• _Source text_
★ ★ ★ ★ ★
Tonight I met Roy. Roy and I had a unique time together.

I carded this guy as he came in the door. He was a big dude, tall and stocky like a lumberjack. He was in his 40’s and asked me a lot of questions. He was wearing overalls and a flannel shirt.

Sometimes when a person comes through the door we just have a short 20 second interaction where I ask to see your ID and give you the appropriate stamp. Other times I act like a host and answer a bunch of questions and even help seat you in the appropriate area. Other times I’m an event promoter and I’ll try to sell you on seeing the bands performing tonight. Or I’m the concierge and I’ll answer dietary questions about our menu, coordination for someone with special mobility needs, and even act as a tour guide and offer suggestions for other nearby places.

Roy came in and just wanted to be my friend. He told me his name was Roy and asked mine. Sometimes I don’t give my name but this instance seemed harmless so I told him. He seemed more than content to just stand in the entryway and chit-chat with me, his new best friend. I answered some questions of what we offered and how the place worked. He was intimidating visually, but a teddy bear once you started talking to him. I quickly understood that he also had a limited mental capacity. He wasn’t grasping social etiquette well and had a slight speech impediment that made him sound drunk when he wasn’t. He shook my hand and held onto it wayyyyyyyyy too long. He proceeded to shake my hand several more times. He also had thick Coke-bottle glasses and very bad teeth, so his overall first impression wasn’t that great.

He saw my female coworker standing behind us and went up to her and said, “You’re purrrrrrty.” And he wasn’t being a lecherous old man. Imagine the mentally challenged character from the great Steinbeck novel Of Mice and Men. Lennie. That’s him. That’s Roy. I think that he honestly didn’t get out much and wanted to give her a compliment. However, giving a compliment like that comes off more like you’re an inbred hillbilly rapist from Deliverance or The Hills Have Eyes. He just as well could have said, “Girl, you got a purty mouth. Let’s make a baby.”  Once he moved into the dining area my female coworker said, “Roy is just a simple man.” We laughed and moved on to helping other patrons.

About a half hour later one of the managers asked me for help with exiting a customer.
I knew it was Roy immediately. They told me that a gentleman had been cut off and they had already removed full alcohol bottles from his table. Now he had moved to a stranger’s table and was talking with them. They had asked him to leave and he refused. So they asked me to escort him out. Ah Roy, we hardly knew ya.

I walked into the restaurant portion and immediately saw large Roy, good ol’ boy. He had indeed sat down at a table with a stranger and was talking his ear off. Loudly. And he was now indeed drunk. I walked around the table and said hello to Roy. I then asked the man at the table if he knew this man. He laughed and said that he didn’t.

I asked Roy to walk outside with me. Of course he shook my hand another time. I leaned down and tried to explain as clearly as I could. Smiling, of course. “Roy, the managers here have asked me to ask you to leave now. They aren’t going to serve you any more beer because it seems that you’re pretty drunk. So I would like you to walk outside with me and we can find you a way home tonight.”

Tactful and clear. I feel like if I hadn’t bonded with him at the door and become his new best friend, this wouldn’t have gone well at all.
★ ★ ★ ★ ★
• _Data shown_

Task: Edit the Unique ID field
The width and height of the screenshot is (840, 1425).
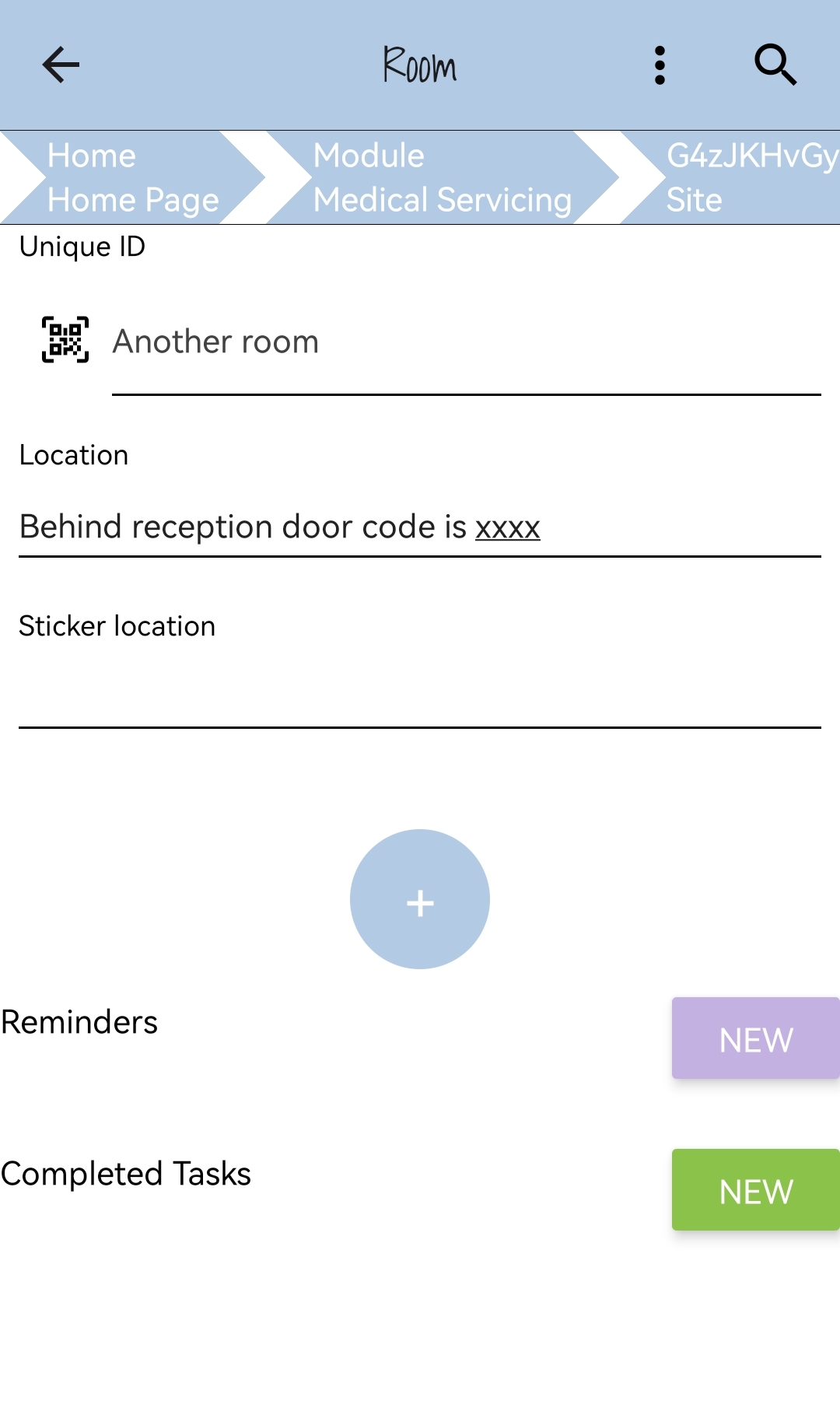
★ ★ ★ ★ ★
• _Stated exercise_
Write out, word for word, the portion of the account of Roy above that runs between "Sometimes when a" and "other nearby places.", inclusive.

• _Exercise result_
Sometimes when a person comes through the door we just have a short 20 second interaction where I ask to see your ID and give you the appropriate stamp. Other times I act like a host and answer a bunch of questions and even help seat you in the appropriate area. Other times I’m an event promoter and I’ll try to sell you on seeing the bands performing tonight. Or I’m the concierge and I’ll answer dietary questions about our menu, coordination for someone with special mobility needs, and even act as a tour guide and offer suggestions for other nearby places.